Content starts

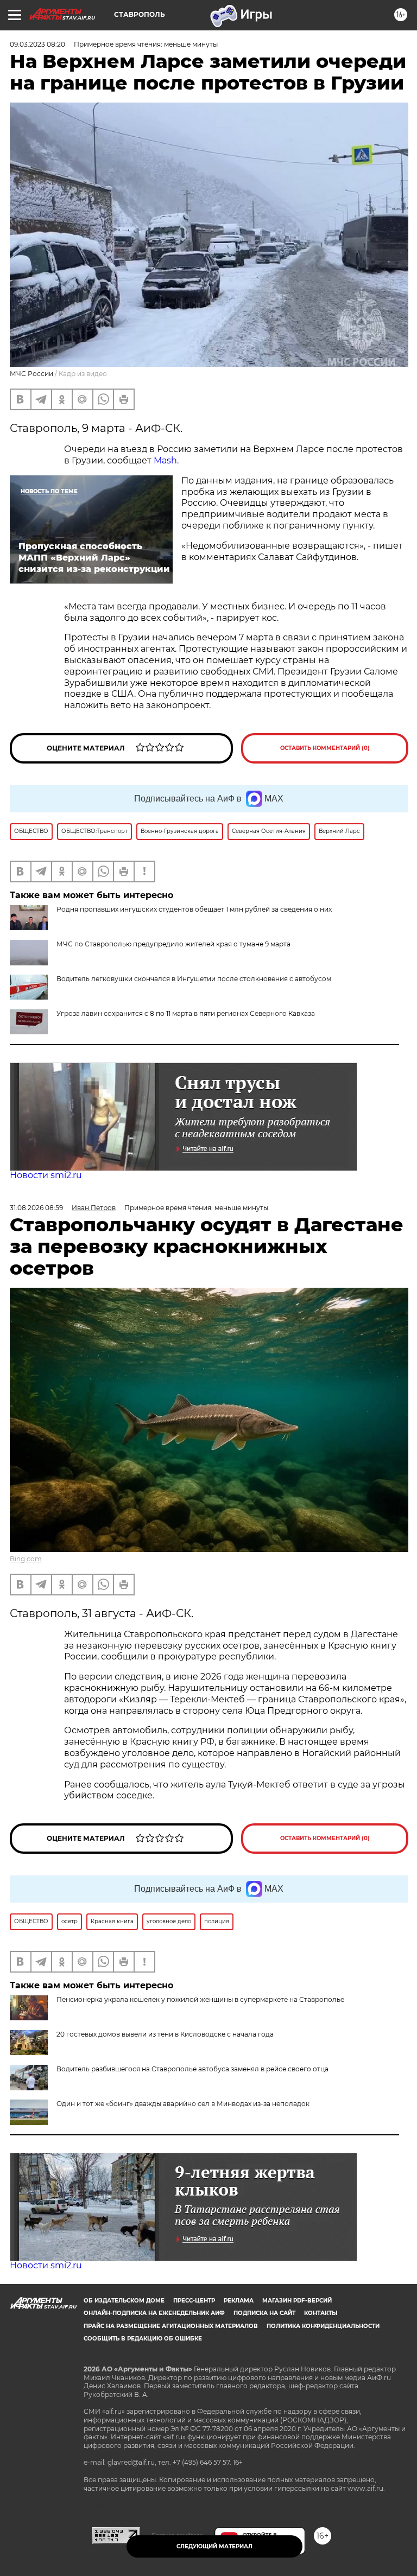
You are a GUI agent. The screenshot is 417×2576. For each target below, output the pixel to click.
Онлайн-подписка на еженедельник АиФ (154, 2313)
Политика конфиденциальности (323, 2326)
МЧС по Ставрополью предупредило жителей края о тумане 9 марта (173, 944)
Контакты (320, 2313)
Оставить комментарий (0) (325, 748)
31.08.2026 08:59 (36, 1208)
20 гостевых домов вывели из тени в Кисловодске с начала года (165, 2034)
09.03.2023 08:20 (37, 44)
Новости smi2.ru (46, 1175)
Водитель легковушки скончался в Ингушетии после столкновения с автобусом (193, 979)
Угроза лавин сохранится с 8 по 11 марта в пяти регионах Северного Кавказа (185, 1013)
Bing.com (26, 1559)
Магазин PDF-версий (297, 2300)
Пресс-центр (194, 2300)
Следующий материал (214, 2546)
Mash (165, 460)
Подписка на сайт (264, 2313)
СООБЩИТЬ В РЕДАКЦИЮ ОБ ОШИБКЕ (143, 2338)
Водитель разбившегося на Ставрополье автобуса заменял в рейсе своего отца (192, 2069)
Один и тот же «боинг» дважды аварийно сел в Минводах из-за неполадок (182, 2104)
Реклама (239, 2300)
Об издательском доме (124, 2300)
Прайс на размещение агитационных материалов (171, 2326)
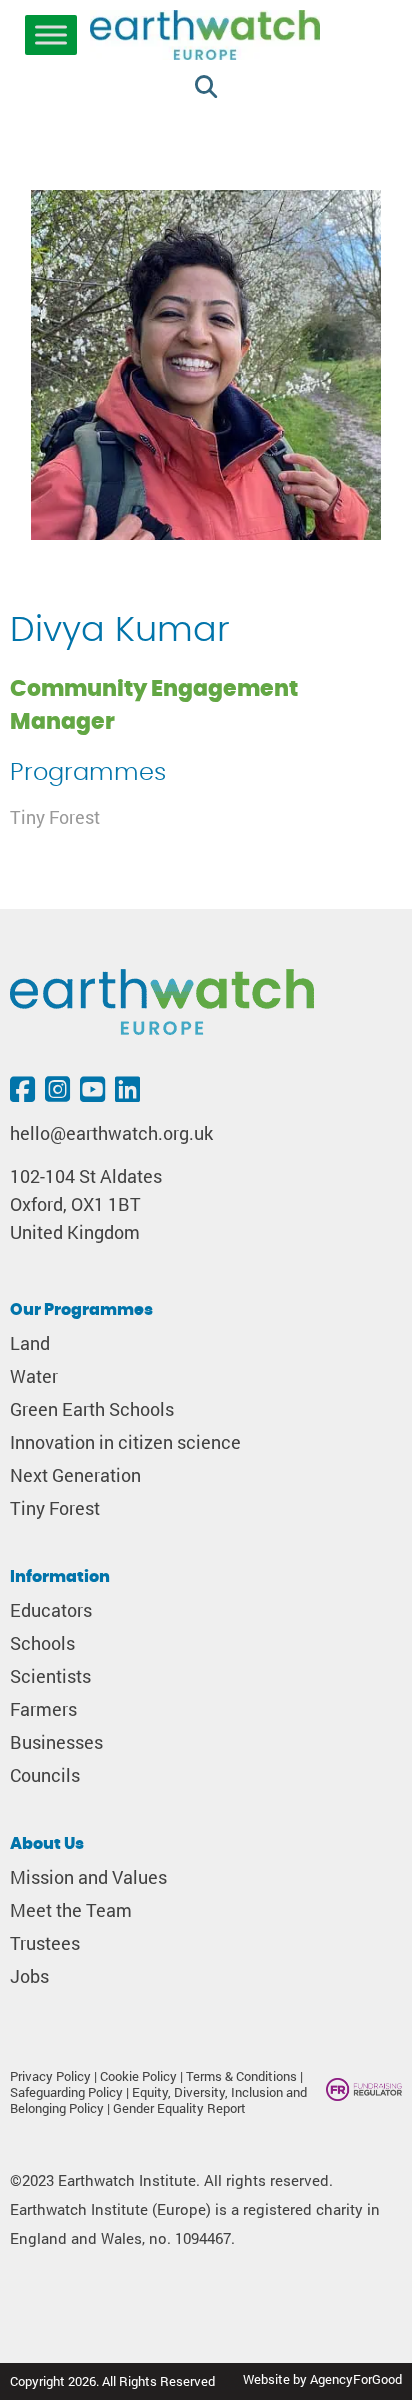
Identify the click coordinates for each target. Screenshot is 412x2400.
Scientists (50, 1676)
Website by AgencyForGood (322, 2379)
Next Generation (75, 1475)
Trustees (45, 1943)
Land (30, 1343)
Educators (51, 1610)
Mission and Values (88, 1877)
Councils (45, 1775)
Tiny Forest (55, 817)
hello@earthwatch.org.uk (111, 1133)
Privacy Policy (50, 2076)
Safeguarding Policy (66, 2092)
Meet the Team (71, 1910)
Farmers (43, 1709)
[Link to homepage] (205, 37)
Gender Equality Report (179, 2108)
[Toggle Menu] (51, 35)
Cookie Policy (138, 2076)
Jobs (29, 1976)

Content ends
Content starts

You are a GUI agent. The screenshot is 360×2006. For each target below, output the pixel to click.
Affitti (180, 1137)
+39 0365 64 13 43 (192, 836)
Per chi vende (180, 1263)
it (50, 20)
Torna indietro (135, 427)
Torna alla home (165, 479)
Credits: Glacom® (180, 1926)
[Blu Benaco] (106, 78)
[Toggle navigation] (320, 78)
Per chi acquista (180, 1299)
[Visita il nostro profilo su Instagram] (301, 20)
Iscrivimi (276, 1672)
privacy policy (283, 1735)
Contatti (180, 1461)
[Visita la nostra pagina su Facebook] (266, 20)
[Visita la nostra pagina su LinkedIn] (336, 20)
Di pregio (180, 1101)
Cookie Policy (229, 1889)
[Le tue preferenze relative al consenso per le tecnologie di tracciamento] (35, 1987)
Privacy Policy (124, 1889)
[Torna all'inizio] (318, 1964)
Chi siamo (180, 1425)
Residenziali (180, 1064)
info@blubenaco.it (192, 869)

Content ends
Content starts

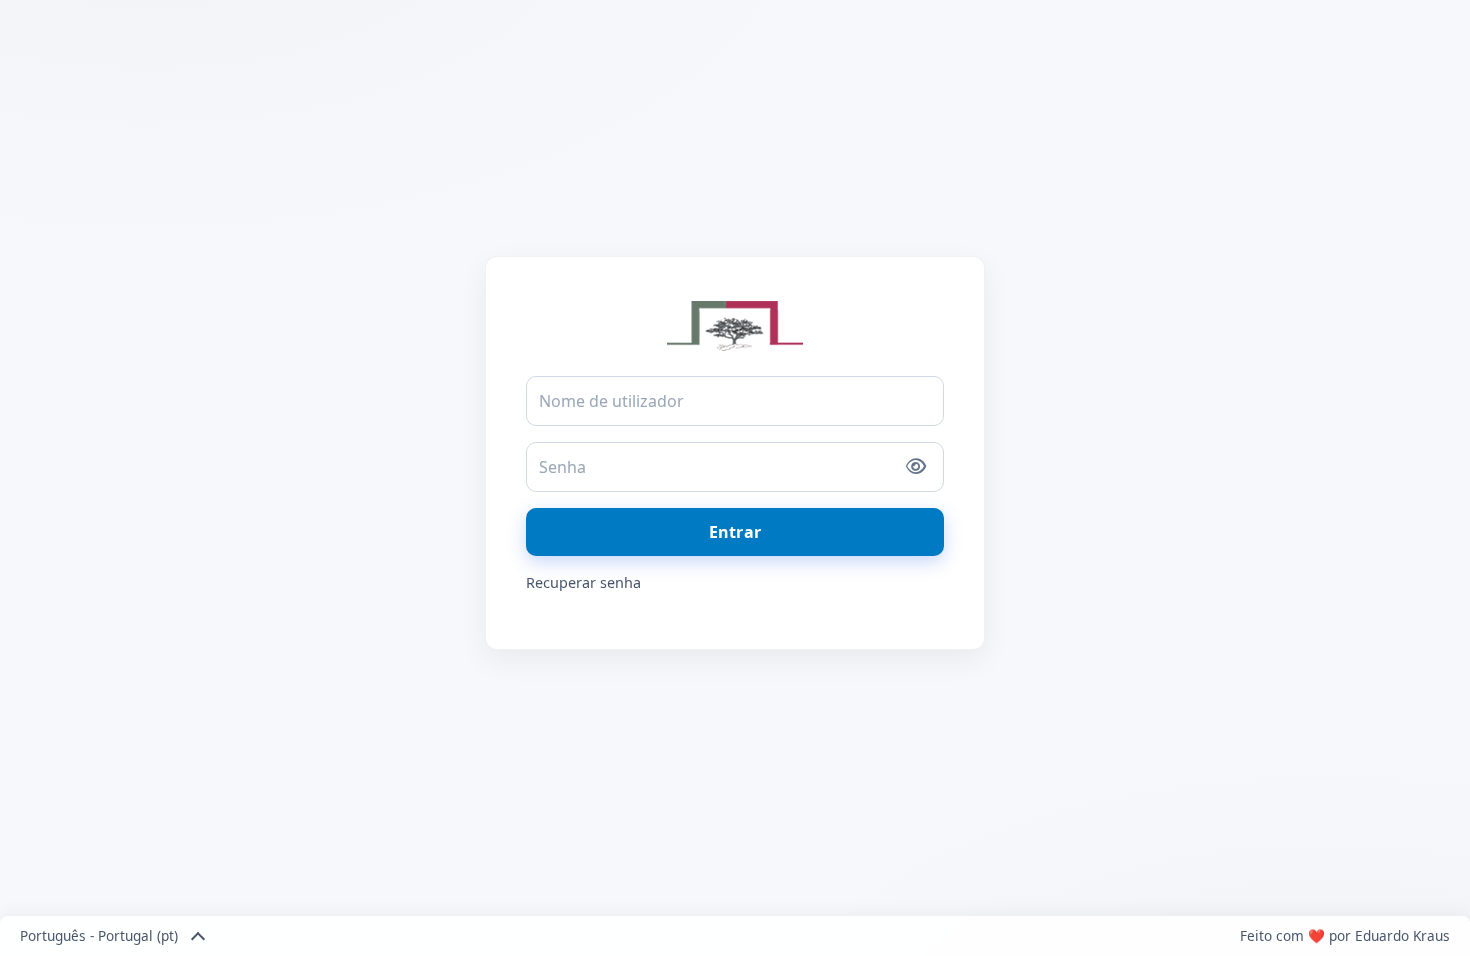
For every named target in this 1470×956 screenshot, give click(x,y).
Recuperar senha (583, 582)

Content ends

§ **What you are asked to do**: Give the exact lines, and only those, from the line containing "Онлайн-подписка на еженедельник" through the line containing "31.08.2026 08:59 (36, 1208)" in the entries above.

§ **Output for this exercise**:
Онлайн-подписка на еженедельник АиФ (154, 2313)
Политика конфиденциальности (323, 2326)
МЧС по Ставрополью предупредило жителей края о тумане 9 марта (173, 944)
Контакты (320, 2313)
Оставить комментарий (0) (325, 748)
31.08.2026 08:59 (36, 1208)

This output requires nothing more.